А месяц спустя ей надоело мое упрямое домоседство. Пришла и приказала:

– Не дури, Ира, одевайся, едем на санях кататься, небось не разлюбила? Если ты тут всех и всего бояться будешь, ты спятишь и нас всех с ума сведешь.

Сани, в которых мы ехали по ухабам нечищеных улиц и колеям подмерзшего снега, то подскакивали, то кренились, а подле Пажеского корпуса428 перевернулись, и мы валялись, смеясь, в грязном заезженном снегу. «Вот тебе и боевое крещение на новую расейскую жизнь», – сказала сестра. Так именно и в тот день она и началась, та моя новая, еще одна жизнь! Сколько жизней Господь мне послал – сама диву даюсь.
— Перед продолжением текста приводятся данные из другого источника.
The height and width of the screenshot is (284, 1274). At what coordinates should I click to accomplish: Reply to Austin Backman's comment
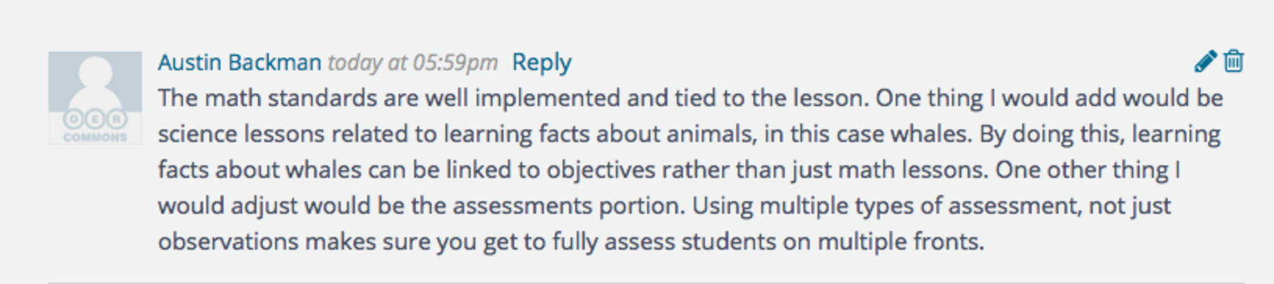pos(541,63)
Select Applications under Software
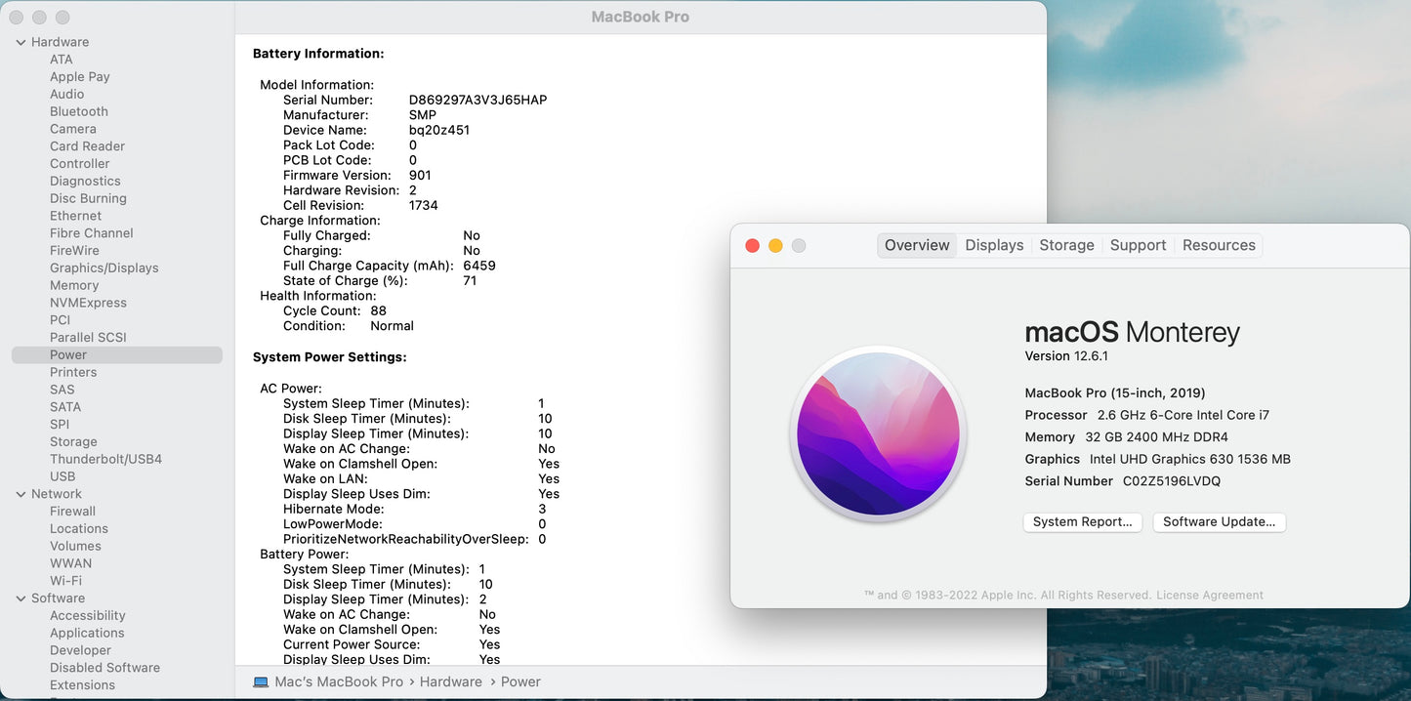This screenshot has height=701, width=1411. 87,633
И все положил прожить, пережить, изжить, выжить – даже эту, самую последнюю, такую горькую без тебя, мой друг.

Вскоре подвернулись переводы для газет, иностранные интервью с художественными деятелями из заграницы – благо людей, знавших несколько иностранных языков, мало было в то время. Потом газета429 дала мне отдел кинорецензий, а вскоре и киноработа430 нашлась. За все бралась, все делала быстро, работала без устали. Семья наша зажила лучше. Как они до меня жили! На рынке лоток наняли, продавали уже не только свой скарб, но и комиссионный – соседей и немногих уцелевших друзей. Пошла раз на базар на Садовой площади431 – в ужас пришла, на каком морозе стояли, по очереди согреваясь в соседнем трактире. Никогда не забуду, как расстроился отец, что я его за тем лотком нашла. Чтобы развеселить его, сказала: «Папа, а что бы Валя Стенич сказал, если б “последнего петербургского маркиза” тут увидел?» Отец бледно улыбнулся, не ответил.
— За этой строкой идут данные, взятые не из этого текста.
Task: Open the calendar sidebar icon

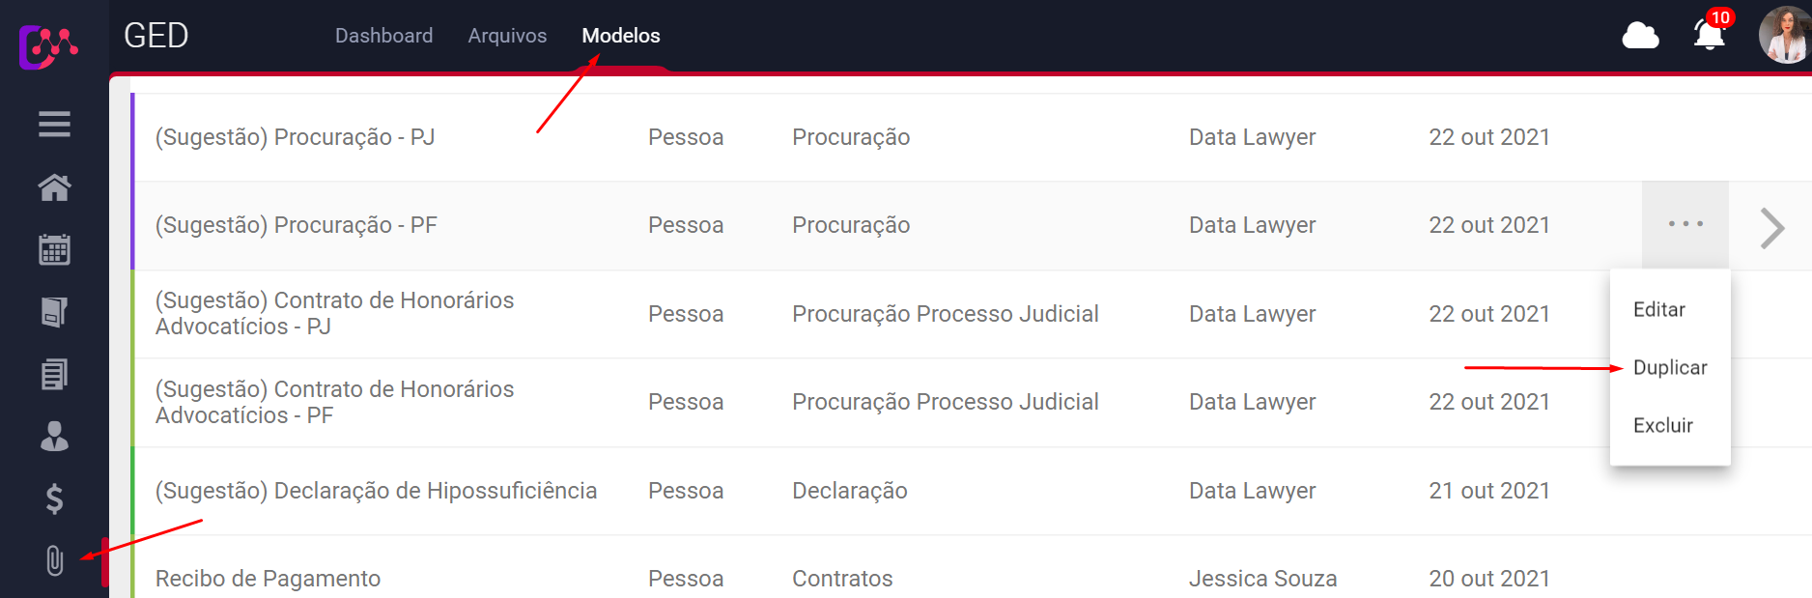Action: click(54, 249)
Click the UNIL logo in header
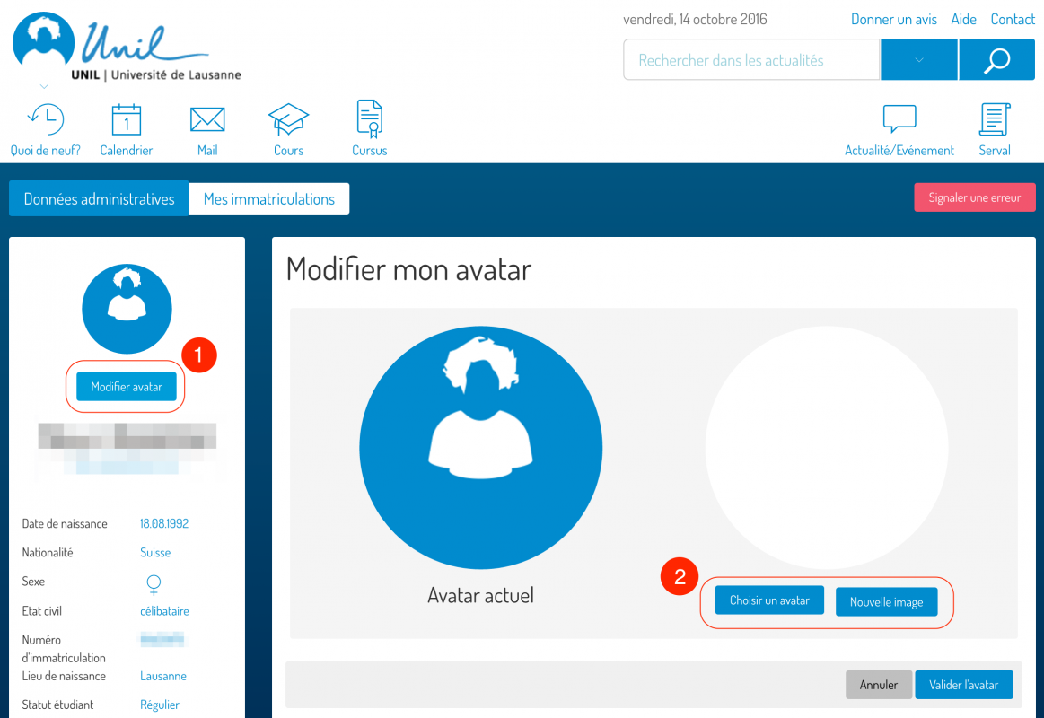Image resolution: width=1044 pixels, height=718 pixels. (126, 47)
Как социализм богатство разделил, я, правда, до конца не узнала, но что нищету поровну – это точно. И еще увидела, что светские советские по-другому жили. Столкнулась в Гостином дворе с Борисом Лавреневым, которого хорошо знала по киевским временам. Мы обрадовались друг другу, расцеловались, и он сразу же пригласил меня к ним ужинать432. Так я невольно заглянула в частную жизнь видного литератора, одного из тогдашних «инженеров душ»433. В то время как раз приходила к концу первая стадия нового уклада жизни – ленинского, аскетического434. У власть имущих, помельче калибром, начиналась вторая фаза – канареечная, с горшками цветов и птичьими клетками за отвратительными под кружево гардинами, а у других – повыше калибром – заводилась уже мебель красного дерева, павловские горки с фарфором, жены из хорошего общества и масса барского скарба, вынесенного на уличные рынки и кочевавшего оттуда в квартиры новой знати. У Бориса Лавренева было даже очень прилично: не претенциозно-по-барски, а совсем культурно435. Молодая жена436 из «хорошего общества» протянула мне худую, очень скучную руку, без малейшего намека на пожатие и, взглянув на меня тусклыми рыбьими глазами, прогнусавила строго, повернувшись к мужу: «Зачем ты мне наврал, что она синечулочная437 американская журналистка? Трус!» Борис пожал плечом, улыбнулся мне виновато, не ответил. С ним мы в тот вечер двумя фразами не могли обменяться: жена из «хорошего общества» перебивала, исправляла его, уточняла, а после ужина взяла с письменного стола синюю школьную тетрадь и предложила послушать только что законченный ею, психиатром прописанный отчет – повесть-исповедь, приготовленную к следующему сеансу.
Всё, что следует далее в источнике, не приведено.